DEV Community

Cover image for Time For Employers To Change Their Perspective On Open Source Contribution
Santosh Yadav for This is Learning

Posted on • Updated on • Originally published at Medium

Time For Employers To Change Their Perspective On Open Source Contribution

Before you read this article, I want to make it very clear, I am not blaming anyone here. Keeping this in mind, let’s move ahead.

Background

I have been working in Tech Industry from last 11 years, and have seen a big change in technology, I started my career in asp.net web forms era, moved to MVC and then worked with .net Web APIs, and now working with mostly Javascript/Typescript. When I started my career in 2008, I was not even aware of what Open Source means, the only term I had heard was Java is Open Source.

I started contributing to Open Source in 2019, and believe me its fun, and you get to learn a lot while helping many developers across the world. I also received the opportunity to speak at conferences, which I really wanted to, so I can share my knowledge on a bigger stage.

What is the problem

I was working for a big Financial Institution, and all Financial Institutions have strict rules for their employees to get involved in community-related work, which does make sense, as it may create an issue if someone shares some confidential information, which may include the code as well. Even there are developers, contributing to Open Source, who wants to be low profile in their own organization, as they are scared, they will be treated in a different way or the organization may expect something more, like providing free training's, or working for more hours, rather than investing their time contributing to OSS, and I know few people from the community, they are going through this.

How it can be changed

Time is changing if you see the Octoverse data from 2019, the number of developers is increasing so do developers contributing to open source. See the below stats from 2019.

And all tech companies including Financial Institutions are using and trying to be part of this change. Many financial institutions have Open Source projects, including where I used to work and many startups have there owned Open Source products.

These are few things which Organization especially Financial Institutions should do, to adopt the change to support developers contributing or speaking at conferences:

  • Training Sessions: If disclosing some confidential information is a problem, provide the training to developers, who are going to speak at the conference. They should be given training, what they can talk about, how they should present themselves.

  • Better Expectations: If an organization is ready to pay 15–20k (per day rate in India), for acquiring the services from outside, to train their employees, than you should not expect your employees to do it for free.

  • Support OSS: Only making some projects open source is not enough to support the community. There are organizations with billion $ in profit, using open source projects. But when it comes to supporting those projects they don’t even invest a single dollar.

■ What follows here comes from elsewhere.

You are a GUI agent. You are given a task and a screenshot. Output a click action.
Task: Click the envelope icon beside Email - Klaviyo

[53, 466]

  • Motivate Developers: If you are a Tech lead, rather than asking them “what you get by doing OSS, or writing blog post, you even don’t get paid”, please motivate them to do it, and I have heard from many developers, their tech leads, did used these words, once they came to know about there OSS or blog posts. And the change in this culture should come from management.

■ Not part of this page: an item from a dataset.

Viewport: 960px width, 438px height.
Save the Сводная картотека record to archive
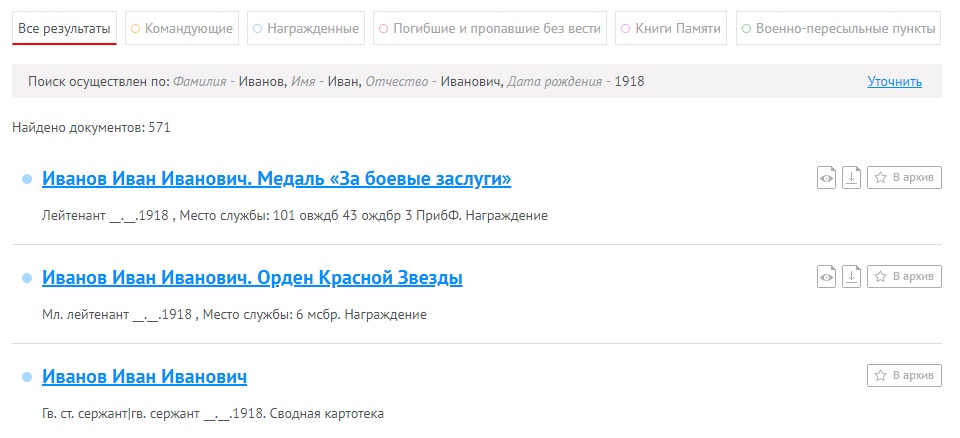[x=904, y=376]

  • Support Community Driven Conferences: There are many conferences which happen across the world, support them my becoming sponsor, motivate your employees to attend those conferences.

When it comes to the biggest IT companies in the world, Microsoft and Google is Sponsor for almost every other conference around the globe. But the same is not true for others. You can search for any community-driven conference and try to find any other Organization from Top 10, you will see the reality.

Conclusion

Supporting Open Source does not mean, making some projects Open Source, It includes supporting them financially, or helping them fix the issues as well. It also means the employees, who are contributing to Open Source from your organization should be treated better and given the opportunity to showcase their talent. Every organization wants the best developer to work for them, but as an employer, it is your responsibility to help your employees become best too.

What is your take, what you think needs to be changed, and how to change this attitude of employers. I feel this topic, needs discussion.

Top comments (2)

Collapse
 
jwp profile image
John Peters

I've been in the industry for a long time. IBM proved that the most money is not in creating software or hardware but in supporting it. The effort in keeping things up and running and adding in new features is at least 80% of the total cost of software.

Collapse
 
santoshyadavdev profile image
Santosh Yadav

They can spend millions supporting their own products, but when working on those products, they end up using lot of open source projects, do they support them financially or by sending PRs?
Take the example of github.com/osxfuse/osxfuse which was open source, and many organizations ended up earning good amount of money, but when he requested them to support the project financially or by sending PRs, they ignored him.
And he ended up making it paid for them.